Assim aconteceu com o taxista em questão. Durante a corrida que começou na porta do Hospital Sírio-Libanês, ele se queixou do impacto da criação do Uber na vida dos motoristas de praça. Quando estávamos a dois quarteirões de casa, revelou a natureza do probleminha que o afligia:
— É uma feridinha no pênis. Incomoda, coça e queima. O senhor sabe que pomada é boa?
Aconselhei-o a procurar um urologista. Respondeu que não tinha dinheiro para a consulta, era empregado do dono no veículo. Sugeri que fosse à Unidade Básica de Saúde do bairro. Explicou que já havia tentado duas vezes, não podia perder dia de trabalho.
Depois de tantos anos de medicina, tive certeza de que faria o diagnóstico se olhasse a lesão.
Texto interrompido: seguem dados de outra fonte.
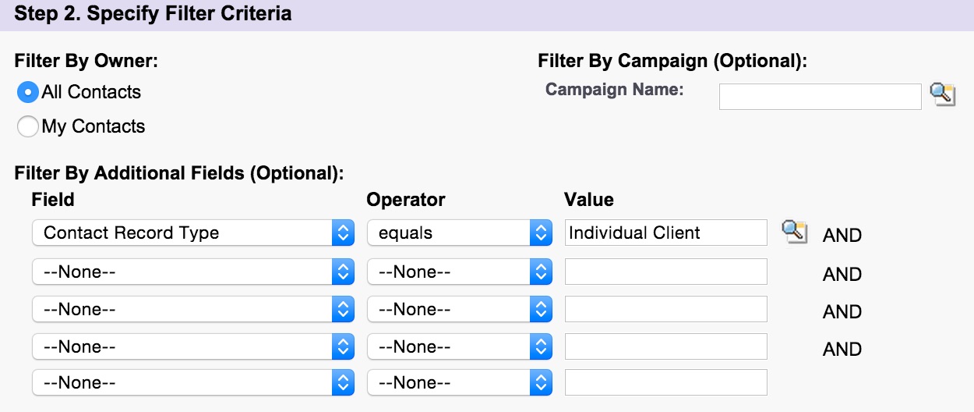Open the last row Operator dropdown
The width and height of the screenshot is (974, 412).
pos(460,382)
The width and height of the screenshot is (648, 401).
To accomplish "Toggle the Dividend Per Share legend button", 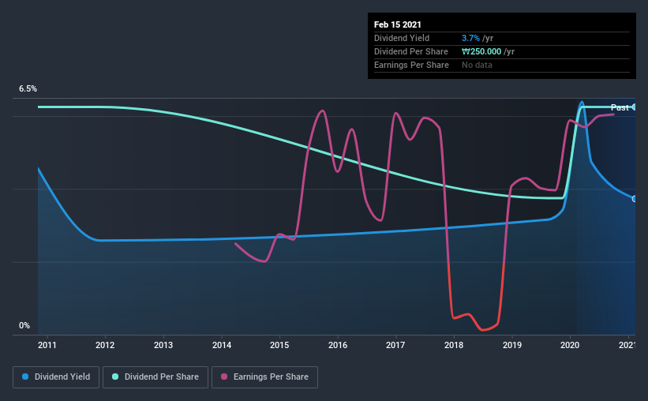I will (x=155, y=377).
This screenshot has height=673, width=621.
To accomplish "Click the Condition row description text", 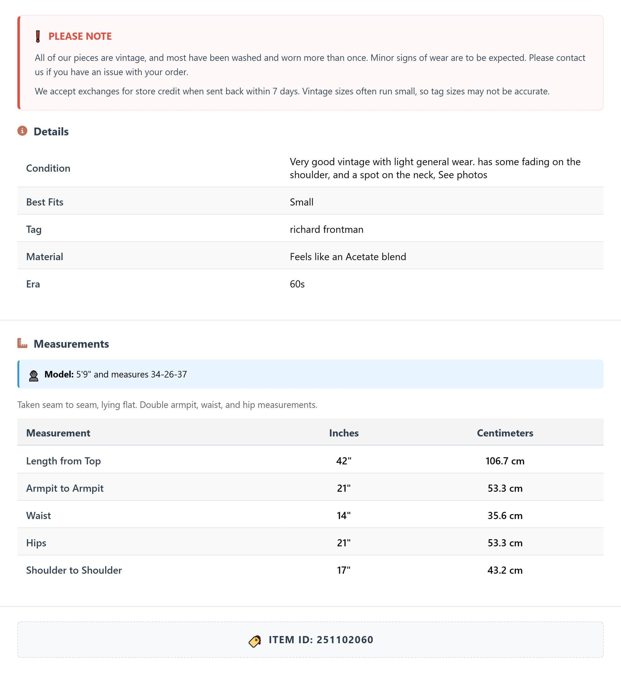I will 435,168.
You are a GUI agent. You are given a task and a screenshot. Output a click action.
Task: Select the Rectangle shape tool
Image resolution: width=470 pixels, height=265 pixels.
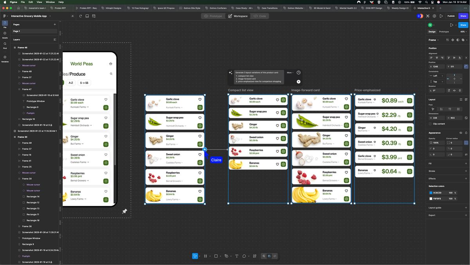pyautogui.click(x=216, y=256)
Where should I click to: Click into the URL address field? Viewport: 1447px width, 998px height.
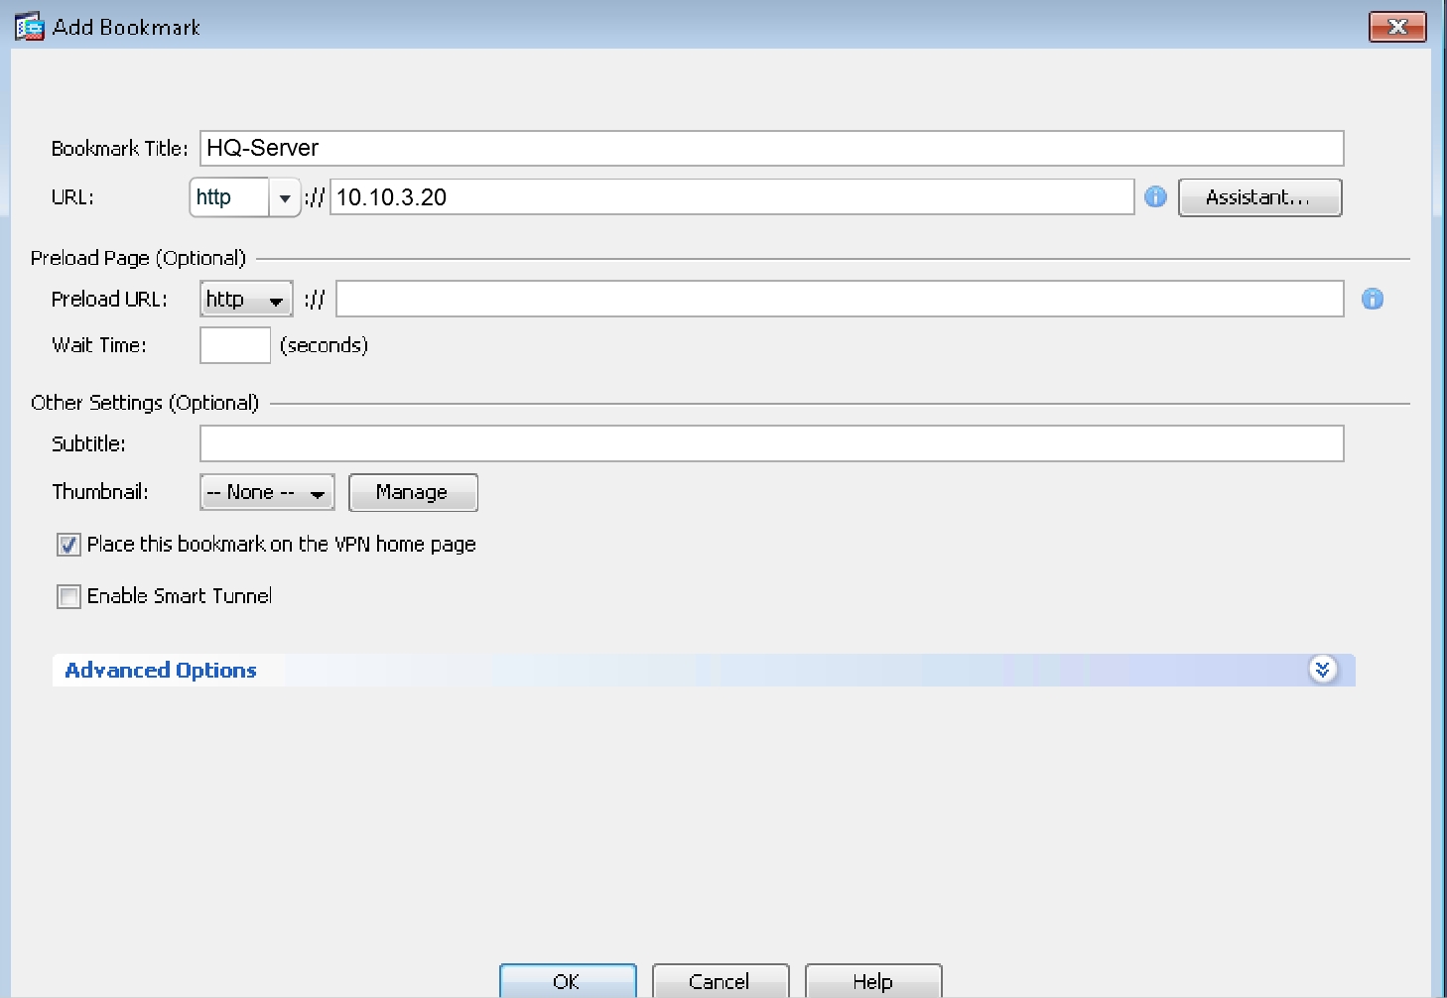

Mas como examinar uma pessoa no meio da rua com uma queixa tão íntima, justamente naquele quarteirão cheio de estudantes da faculdade instalada em frente?
Cogitei pedir que parasse numa rua mais deserta, mas seria muito pior. Se alguém nos surpreendesse num local ermo, o que diria? Uma reputação ilibada construída no decorrer de décadas iria por água abaixo.
Preso no trânsito congestionado, ora eu pensava que a ferida não era problema meu nem justificava o risco ao qual eu me exporia aos olhos da estudantada, ainda mais hoje em que qualquer bisbilhoteiro mal intencionado pode jogar uma imagem dessas nas redes sociais; ora eu me lembrava do juramento de Hipócrates e da razão de existência da minha profissão: aliviar o sofrimento humano. E se fosse sífilis, doença em que a lesão primária costuma regredir espontaneamente, para a infecção secundária se manifestar anos mais tarde?
Quando cruzamos o farol, na frente do prédio onde moro, vi que o lado esquerdo da rua estava movimentado, mas no direito não passava quase ninguém. Pedi que estacionasse ali.
Paguei a corrida e abri a porta para descer. Assim que coloquei a perna direita do lado de fora, pedi que mostrasse a lesão. Era formada por pequenas bolhas agrupadas, típicas do herpes genital.
— Você está com herpes.
— O que é isso?
— É um vírus.
— Aqui, nesse lugar?
— É sexualmente transmissível.
Ele me olhou espantado:
— Como é que eu peguei isso?
— Agora, você me fez uma pergunta difícil.